What is expected
Pictures must not appear; the answer is exactly the lines from the one that holds "The height and" through the end of the material.

Records shown
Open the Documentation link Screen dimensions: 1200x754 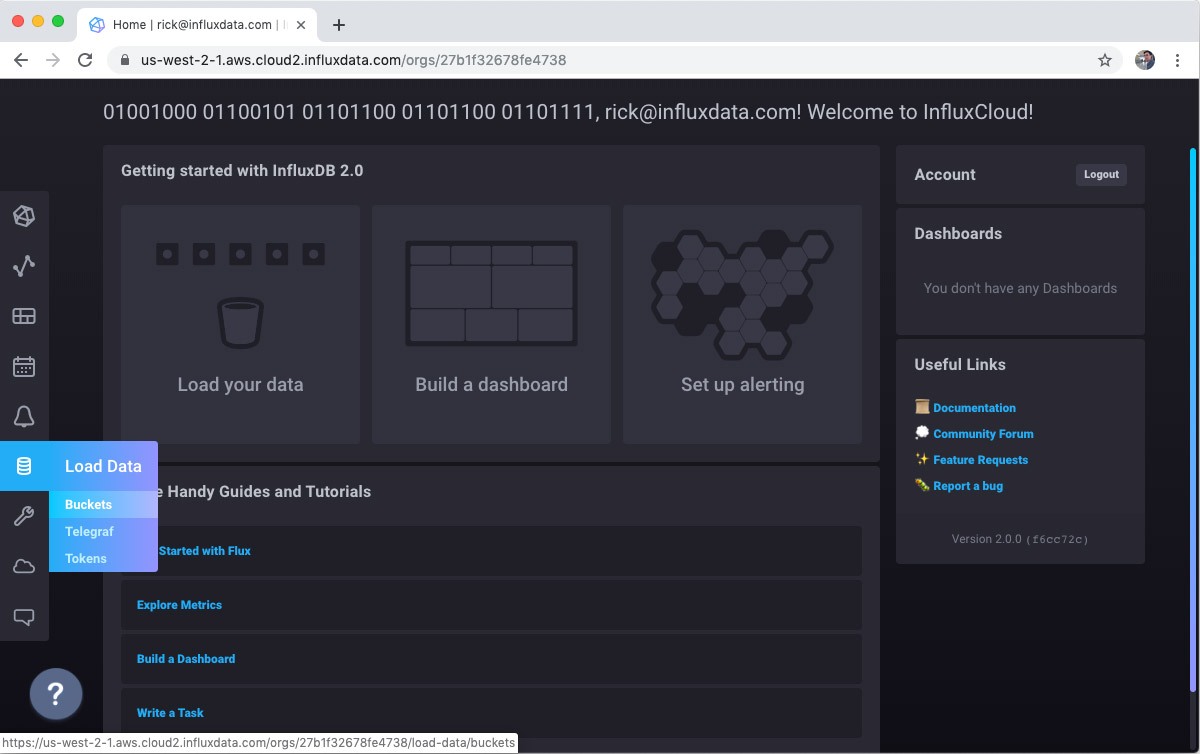(x=973, y=407)
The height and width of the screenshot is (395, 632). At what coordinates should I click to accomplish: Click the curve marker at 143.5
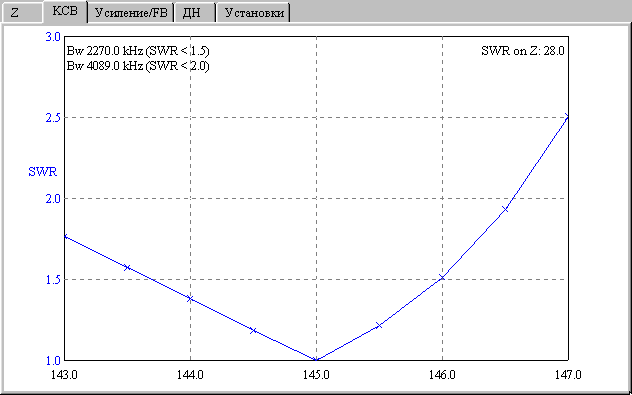point(127,267)
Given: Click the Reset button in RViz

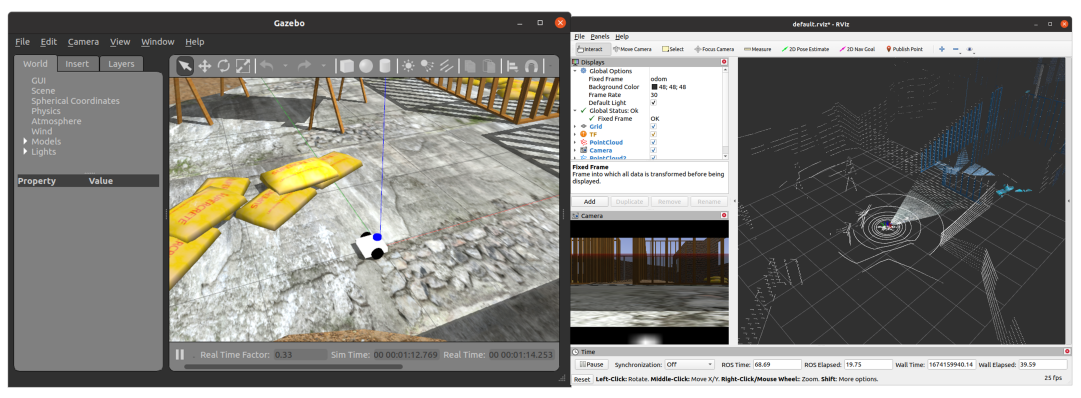Looking at the screenshot, I should click(582, 379).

Solution for this task
The height and width of the screenshot is (395, 632). At what coordinates should I click to accomplish: Click the curve marker at 143.5
point(127,267)
Given: Click the Reset button in RViz

Looking at the screenshot, I should click(582, 379).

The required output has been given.